» Article
La grotte d’Hanshelleren et Adam Ondra
En septembre 2017, une des figures de prou de cette discipline, Adam Ondra, un grimpeur tchèque, a ouvert la voie d’escalade la plus difficile au monde – Silence – une voie cotée 9c.
Flatanger, commune côtière de Norvège n’est pas renommée pour ses 1400 îles, son phare et ses belles criques… mais plutôt connu de tous les grimpeurs du monde.

» Documents sources
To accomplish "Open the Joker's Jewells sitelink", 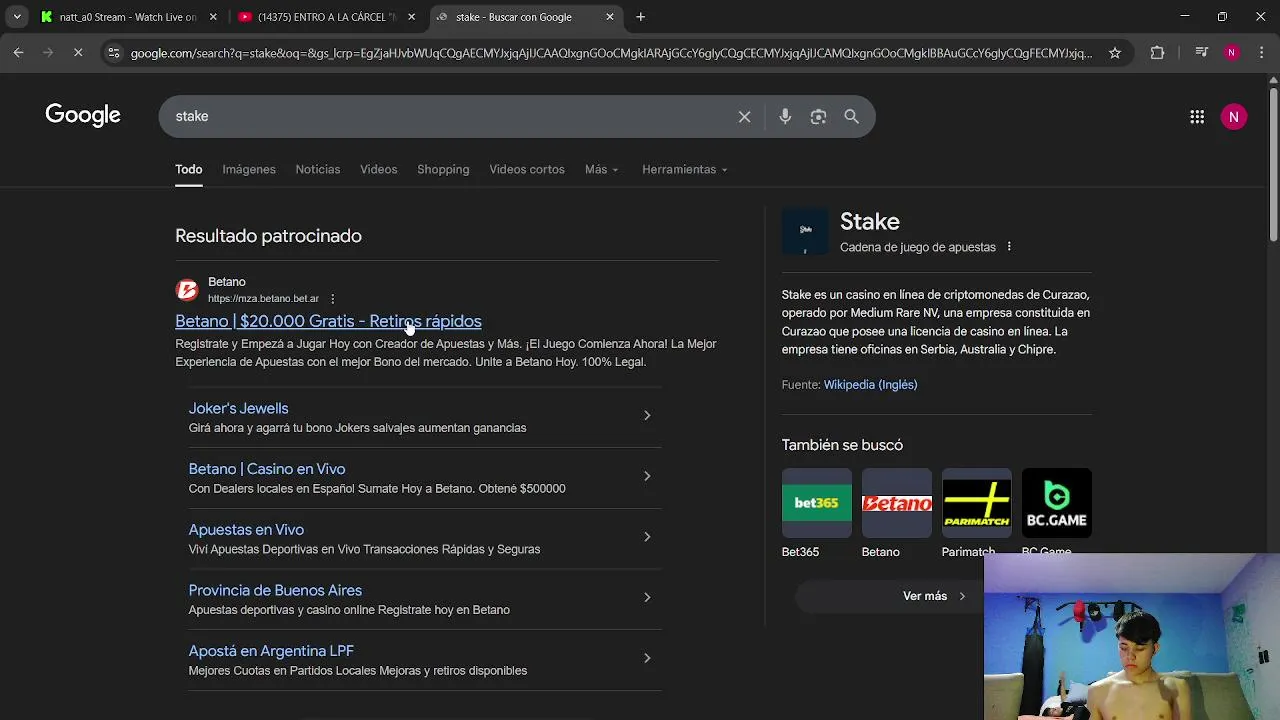I will coord(238,409).
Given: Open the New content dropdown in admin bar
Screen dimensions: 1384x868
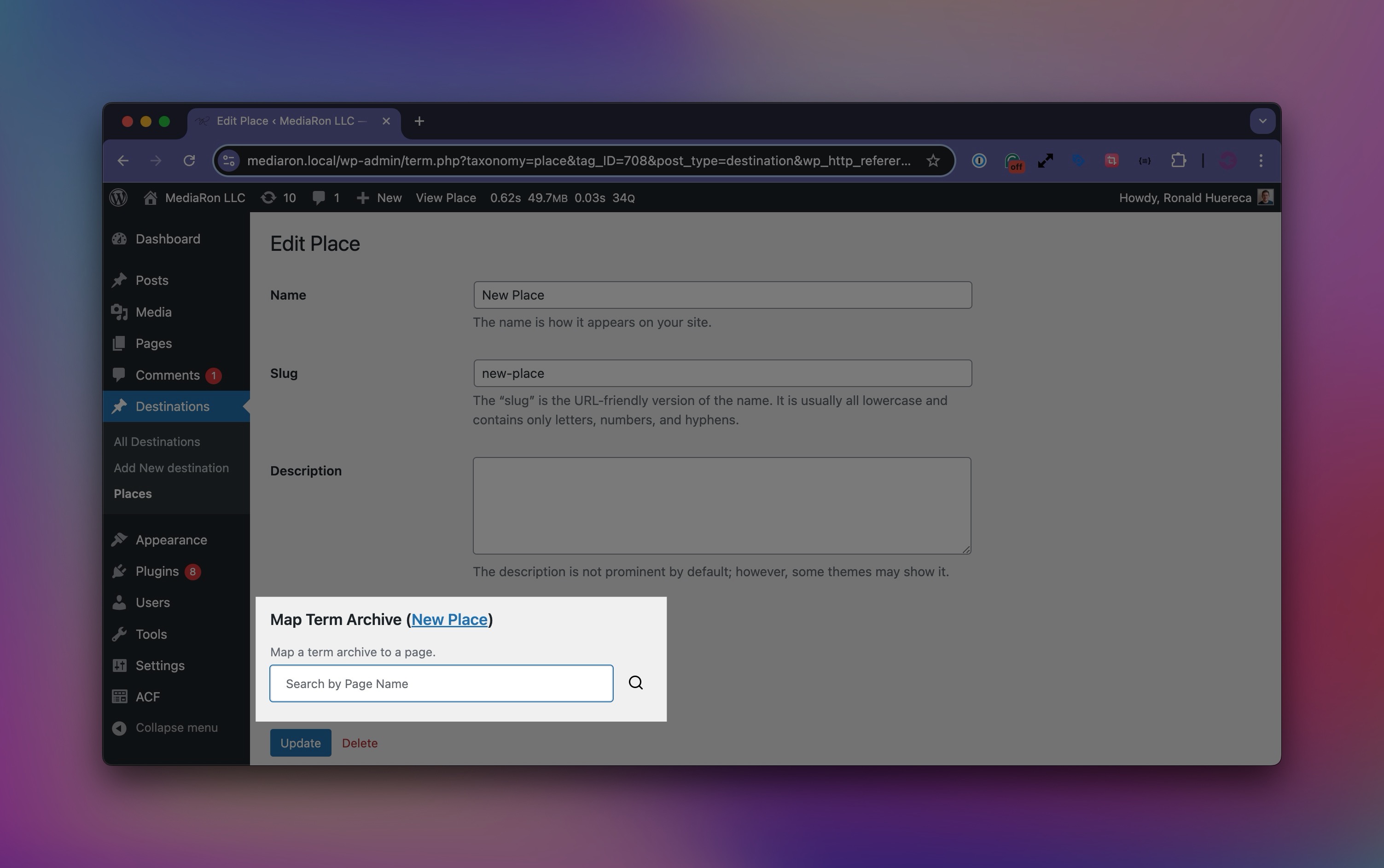Looking at the screenshot, I should pos(379,197).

» Consigne
Répondez aux questions suivantes à partir de l'article ci-dessus.
(a) Quelle cotation a la voie Silence ?
(b) En quel mois et quelle année Adam Ondra l'a-t-il ouverte ?
(c) Combien d'îles l'article attribue-t-il à Flatanger ?

» Réponse
(a) 9c
(b) Septembre 2017
(c) 1400